#### Your goal:
Below are some records. Print exactly the lines between the one holding "Instruction: Click the" and the one holding "Task: Choose the", inclusive, and nothing else.

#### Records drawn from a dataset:
%%
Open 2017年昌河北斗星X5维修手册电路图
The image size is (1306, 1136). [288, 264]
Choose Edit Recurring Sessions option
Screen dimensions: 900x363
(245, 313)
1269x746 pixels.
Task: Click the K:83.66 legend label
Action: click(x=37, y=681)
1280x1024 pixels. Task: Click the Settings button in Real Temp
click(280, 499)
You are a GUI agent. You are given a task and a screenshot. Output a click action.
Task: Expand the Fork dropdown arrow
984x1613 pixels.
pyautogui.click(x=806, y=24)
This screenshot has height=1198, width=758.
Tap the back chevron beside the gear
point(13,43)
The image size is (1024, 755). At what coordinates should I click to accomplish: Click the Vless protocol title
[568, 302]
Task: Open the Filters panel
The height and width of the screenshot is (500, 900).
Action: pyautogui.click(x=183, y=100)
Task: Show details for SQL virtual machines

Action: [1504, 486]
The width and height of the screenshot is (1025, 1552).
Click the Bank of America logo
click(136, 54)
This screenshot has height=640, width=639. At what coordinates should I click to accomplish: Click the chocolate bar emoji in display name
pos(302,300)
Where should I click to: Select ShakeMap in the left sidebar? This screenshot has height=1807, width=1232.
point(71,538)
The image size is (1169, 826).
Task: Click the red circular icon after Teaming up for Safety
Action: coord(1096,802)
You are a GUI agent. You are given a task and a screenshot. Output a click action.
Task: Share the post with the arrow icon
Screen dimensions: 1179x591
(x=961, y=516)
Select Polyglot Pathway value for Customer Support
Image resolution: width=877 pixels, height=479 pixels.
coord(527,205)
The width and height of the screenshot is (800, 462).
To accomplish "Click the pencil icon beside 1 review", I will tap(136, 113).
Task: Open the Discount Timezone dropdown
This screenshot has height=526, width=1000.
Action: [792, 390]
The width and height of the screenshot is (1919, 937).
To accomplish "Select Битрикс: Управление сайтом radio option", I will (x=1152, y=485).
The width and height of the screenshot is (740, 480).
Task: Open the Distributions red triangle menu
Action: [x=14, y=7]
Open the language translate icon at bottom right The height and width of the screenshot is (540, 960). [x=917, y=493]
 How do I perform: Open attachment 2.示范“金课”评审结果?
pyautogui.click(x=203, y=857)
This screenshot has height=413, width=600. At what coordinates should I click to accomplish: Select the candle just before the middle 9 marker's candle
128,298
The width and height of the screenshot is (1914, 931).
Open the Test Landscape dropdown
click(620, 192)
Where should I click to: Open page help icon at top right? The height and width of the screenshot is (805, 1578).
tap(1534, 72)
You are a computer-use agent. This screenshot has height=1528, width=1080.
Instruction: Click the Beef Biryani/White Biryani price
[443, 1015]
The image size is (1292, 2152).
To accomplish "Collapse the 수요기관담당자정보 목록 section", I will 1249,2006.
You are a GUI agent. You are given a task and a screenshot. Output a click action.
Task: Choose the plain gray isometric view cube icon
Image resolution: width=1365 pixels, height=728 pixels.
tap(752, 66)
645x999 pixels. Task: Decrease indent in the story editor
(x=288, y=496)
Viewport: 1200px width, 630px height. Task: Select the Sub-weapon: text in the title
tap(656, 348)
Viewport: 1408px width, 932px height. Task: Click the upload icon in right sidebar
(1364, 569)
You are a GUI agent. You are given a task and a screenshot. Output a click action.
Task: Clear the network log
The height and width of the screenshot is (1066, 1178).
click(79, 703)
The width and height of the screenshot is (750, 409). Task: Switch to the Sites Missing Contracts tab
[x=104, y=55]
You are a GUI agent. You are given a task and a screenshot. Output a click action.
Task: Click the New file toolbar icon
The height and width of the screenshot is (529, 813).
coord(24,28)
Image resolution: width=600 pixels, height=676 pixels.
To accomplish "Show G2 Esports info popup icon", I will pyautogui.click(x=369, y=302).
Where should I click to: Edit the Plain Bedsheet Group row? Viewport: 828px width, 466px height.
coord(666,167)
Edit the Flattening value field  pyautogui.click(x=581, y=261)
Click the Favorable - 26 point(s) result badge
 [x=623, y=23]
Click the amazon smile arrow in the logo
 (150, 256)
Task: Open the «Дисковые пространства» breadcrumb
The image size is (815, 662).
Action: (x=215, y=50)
%%
#### Output below:
Instruction: Click the Beef Biryani/White Biryani price
[443, 1015]
The image size is (1292, 2152).
To accomplish "Collapse the 수요기관담당자정보 목록 section", I will 1249,2006.
You are a GUI agent. You are given a task and a screenshot. Output a click action.
Task: Choose the plain gray isometric view cube icon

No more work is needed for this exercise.